For any MongoDB deployment, the Spark Connector sets the preferred location for a DataFrame or Dataset to be where the data is.

  • For a nonsharded system, it sets the preferred location to be the hostname(s) of the standalone or the replica set.

  • For a sharded system, it sets the preferred location to be the hostname(s) of the shards.

To promote data locality, we recommend taking the following actions:

  • Ensure there is a Spark Worker on one of the hosts for nonsharded system or one per shard for sharded systems.

  • Use a nearest read preference to read from the local mongod.

  • For a sharded cluster, have a mongos on the same nodes and use the localThreshold configuration setting to connect to the nearest mongos.
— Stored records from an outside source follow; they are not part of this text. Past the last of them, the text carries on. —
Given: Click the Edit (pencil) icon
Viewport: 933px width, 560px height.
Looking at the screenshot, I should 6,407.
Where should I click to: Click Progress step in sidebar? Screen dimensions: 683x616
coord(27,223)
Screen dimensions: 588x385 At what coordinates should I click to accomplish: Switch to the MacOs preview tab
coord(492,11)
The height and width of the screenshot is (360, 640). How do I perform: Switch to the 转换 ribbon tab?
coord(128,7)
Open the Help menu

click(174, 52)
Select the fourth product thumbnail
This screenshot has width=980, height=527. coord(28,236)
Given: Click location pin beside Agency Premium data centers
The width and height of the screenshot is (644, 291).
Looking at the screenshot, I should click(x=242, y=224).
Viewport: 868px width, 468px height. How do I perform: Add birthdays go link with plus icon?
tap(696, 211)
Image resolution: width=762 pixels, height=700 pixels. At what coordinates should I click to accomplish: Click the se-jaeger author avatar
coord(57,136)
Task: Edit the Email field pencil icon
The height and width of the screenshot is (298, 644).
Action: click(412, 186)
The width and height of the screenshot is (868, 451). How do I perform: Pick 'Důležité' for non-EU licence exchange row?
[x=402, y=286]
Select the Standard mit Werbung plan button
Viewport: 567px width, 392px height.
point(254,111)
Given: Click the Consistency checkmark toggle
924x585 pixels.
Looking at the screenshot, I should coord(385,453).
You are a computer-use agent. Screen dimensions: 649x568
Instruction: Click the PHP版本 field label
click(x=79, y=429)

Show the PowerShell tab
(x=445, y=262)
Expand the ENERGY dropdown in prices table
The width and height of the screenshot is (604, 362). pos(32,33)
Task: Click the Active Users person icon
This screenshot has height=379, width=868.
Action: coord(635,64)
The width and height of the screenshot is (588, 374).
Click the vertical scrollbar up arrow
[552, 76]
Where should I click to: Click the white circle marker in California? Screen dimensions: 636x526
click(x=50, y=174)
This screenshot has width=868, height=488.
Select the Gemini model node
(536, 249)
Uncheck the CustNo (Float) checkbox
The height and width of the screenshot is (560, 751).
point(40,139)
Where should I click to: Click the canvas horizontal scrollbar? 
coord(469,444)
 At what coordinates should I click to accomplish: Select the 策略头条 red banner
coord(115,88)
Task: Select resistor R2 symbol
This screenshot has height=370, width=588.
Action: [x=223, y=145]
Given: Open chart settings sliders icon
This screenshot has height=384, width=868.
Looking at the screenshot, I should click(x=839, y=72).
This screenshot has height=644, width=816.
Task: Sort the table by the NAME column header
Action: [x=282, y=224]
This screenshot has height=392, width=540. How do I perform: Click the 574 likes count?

To partition the data by shard use the ShardedPartitioner Configuration.

In MongoDB deployments with mixed versions of mongod, it is possible to get an Unrecognized pipeline stage name: '$sample' error. To mitigate this situation, explicitly configure the partitioner to use and define the schema when using DataFrames.

To use mTLS, include the following options when you run spark-submit:

--driver-java-options -Djavax.net.ssl.trustStore=<path to your truststore.jks file> \
--driver-java-options -Djavax.net.ssl.trustStorePassword=<your truststore password> \
--driver-java-options -Djavax.net.ssl.keyStore=<path to your keystore.jks file> \
--driver-java-options -Djavax.net.ssl.keyStorePassword=<your keystore password> \
--conf spark.executor.extraJavaOptions=-Djavax.net.ssl.trustStore=<path to your truststore.jks file> \
--conf spark.executor.extraJavaOptions=-Djavax.net.ssl.trustStorePassword=<your truststore password> \
--conf spark.executor.extraJavaOptions=-Djavax.net.ssl.keyStore=<path to your keystore.jks file> \
--conf spark.executor.extraJavaOptions=-Djavax.net.ssl.keyStorePassword=<your keystore password> \

The MongoConnector includes a cache that lets workers share a single MongoClient across threads. To specify the length of time to keep a MongoClient available, include the mongodb.keep_alive_ms option when you run spark-submit:

--driver-java-options -Dmongodb.keep_alive_ms=<number of milliseconds to keep MongoClient available>

By default, this property has a value of 5000.

Note

Because the cache is set up before the Spark Configuration is available, you must use a system property to configure it.